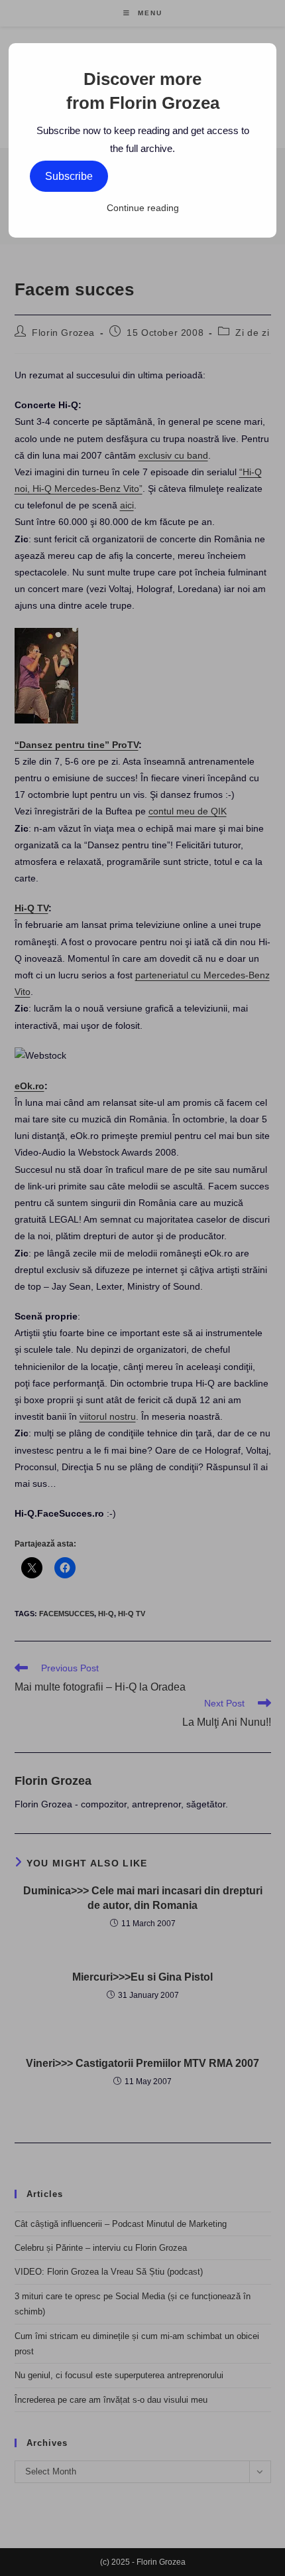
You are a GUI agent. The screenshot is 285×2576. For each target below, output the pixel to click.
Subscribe (69, 176)
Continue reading (143, 207)
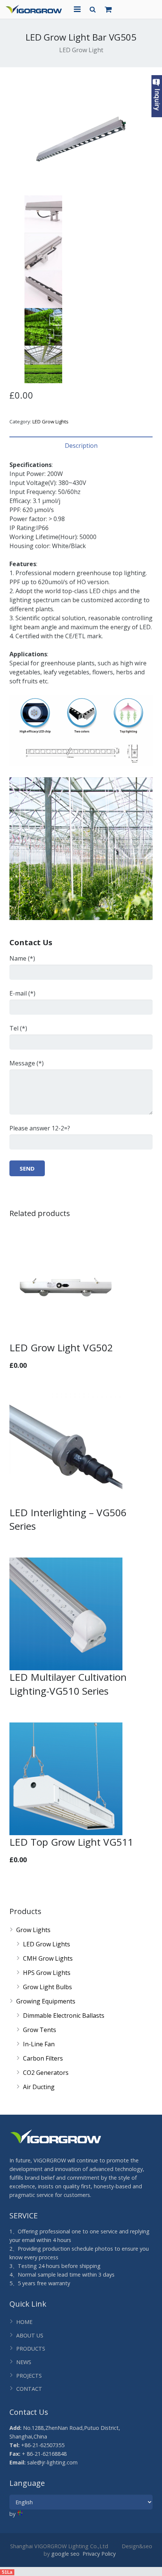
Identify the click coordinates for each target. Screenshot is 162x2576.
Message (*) (26, 1063)
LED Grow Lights (50, 421)
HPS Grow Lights (46, 1973)
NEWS (23, 2362)
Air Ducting (39, 2087)
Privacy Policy (99, 2553)
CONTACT (29, 2388)
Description (81, 445)
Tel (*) (18, 1028)
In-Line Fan (39, 2044)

● Exercise objective:
The result should be an exact retyped version of all the entries above, containing no pictures.

● Task result:
You are a GUI agent. The screenshot is 285×2576. For each target below, output the pixel to click.
Subscribe (69, 176)
Continue reading (143, 207)
Identify the click coordinates for each target. Screenshot is 162x2576.
Message (*) (26, 1063)
LED Grow Lights (50, 421)
HPS Grow Lights (46, 1973)
NEWS (23, 2362)
Air Ducting (39, 2087)
Privacy Policy (99, 2553)
CONTACT (29, 2388)
Description (81, 445)
Tel (*) (18, 1028)
In-Line Fan (39, 2044)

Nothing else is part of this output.